* [WHAT YOU ARE ASKED TO DO]:
Decide whether each statement agrees with the Arya Stark essay below, answering yes or no and quoting the words of the essay that settle it. (a) Braavos is a lagoon city built on a hundred islands. (b) Arya's mother's side prays to the old gods with no names. (c) Arya has been buffeted about for the past six years.

* [DOCUMENT EXTRACT]:
==========

So Many Gods

Arya Stark Game of Thrones

by James Killough

In the fourth book of the Game of Thrones series, the reluctant tomboy exile Arya Stark of Winterfell arrives in the free city of Braavos, described as a cross between Venice in its heyday as a Republic and ancient Rhodes: a colossus statue-fort called the Titan straddles the entrance to a lagoon city built on a hundred islands.  The citizens are distinctly Italianesque in their suave charm and balletic swords skills.

Arya has already spent the past four years, since she was eight, and over three thousand pages, being buffeted about in a series of extraordinary and gruesome circumstances, which no child should ever be subjected to.  But hers is an eternally medieval world; even though she is one of the heirs to a powerful feudal kingdom, she has had more bad luck than an urchin born in the slums of Mumbai.

In Arya’s native Westeros, or the land of the Seven Kingdoms, where Game of Thrones takes place, there are two main religions, with a third, a sort of fusion of crypto-Zoroastrian/early Judaic from the eastern regions of this fantasy world, rearing it’s bloodthirsty head by the third book (I am skipping way ahead of the HBO series right now).  Arya’s family, the Winterfells, rule the wild north.  Her father’s side prays to the old gods with no names, a distinctly animistic, tree-and-nature-worshipping, pre-Hindu brand of religion.  Her mother’s side, which comes from the more genteel south, knees to the Seven, a pantheon of deities in a pagan Greco-Roman model.

Art imitates life: Zoroastrian fire worshippers in Tehran. This is not a film set.

==========

* [INFORMATION SHOWN]:
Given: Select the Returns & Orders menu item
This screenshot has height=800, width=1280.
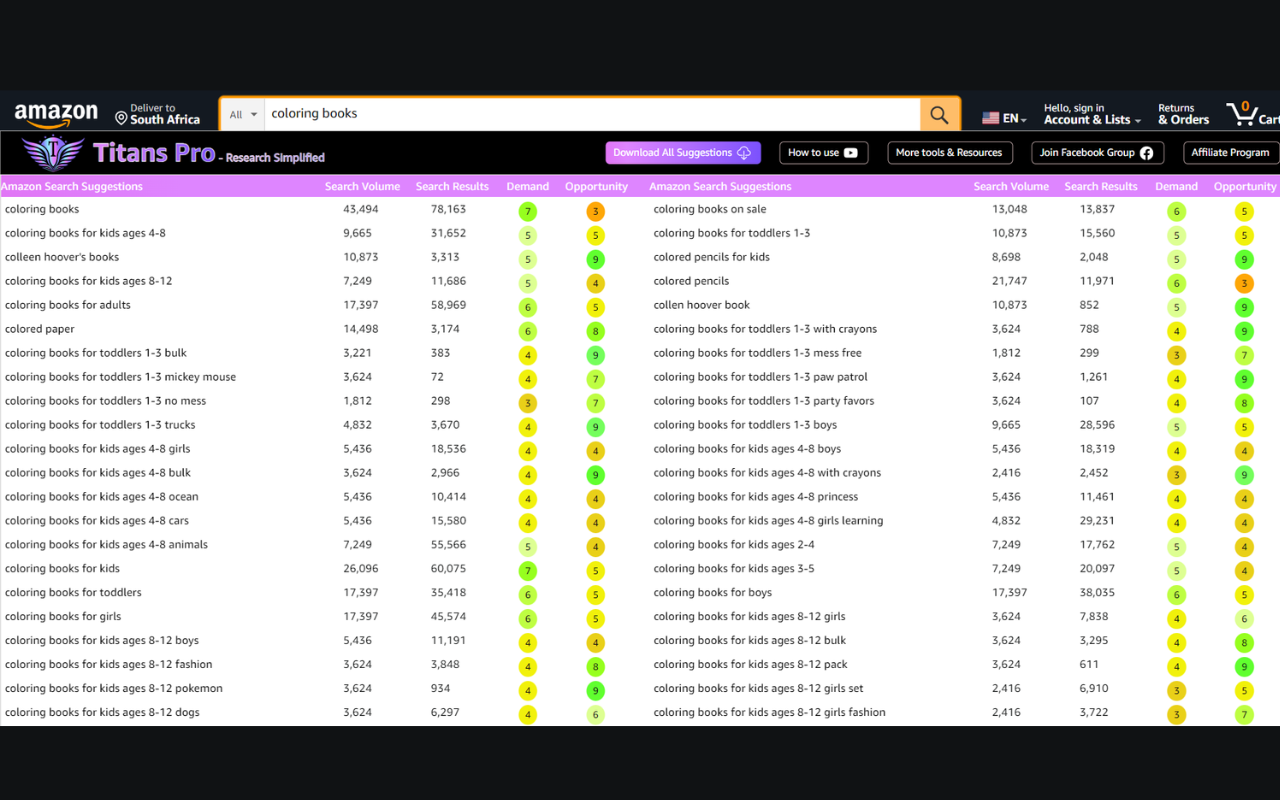Looking at the screenshot, I should pyautogui.click(x=1181, y=113).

==========

* [SOLUTION TO THIS PROBLEM]:
(a) Yes: "a lagoon city built on a hundred islands"
(b) No: "Her father’s side prays to the old gods with no names"
(c) No: "the past four years, since she was eight"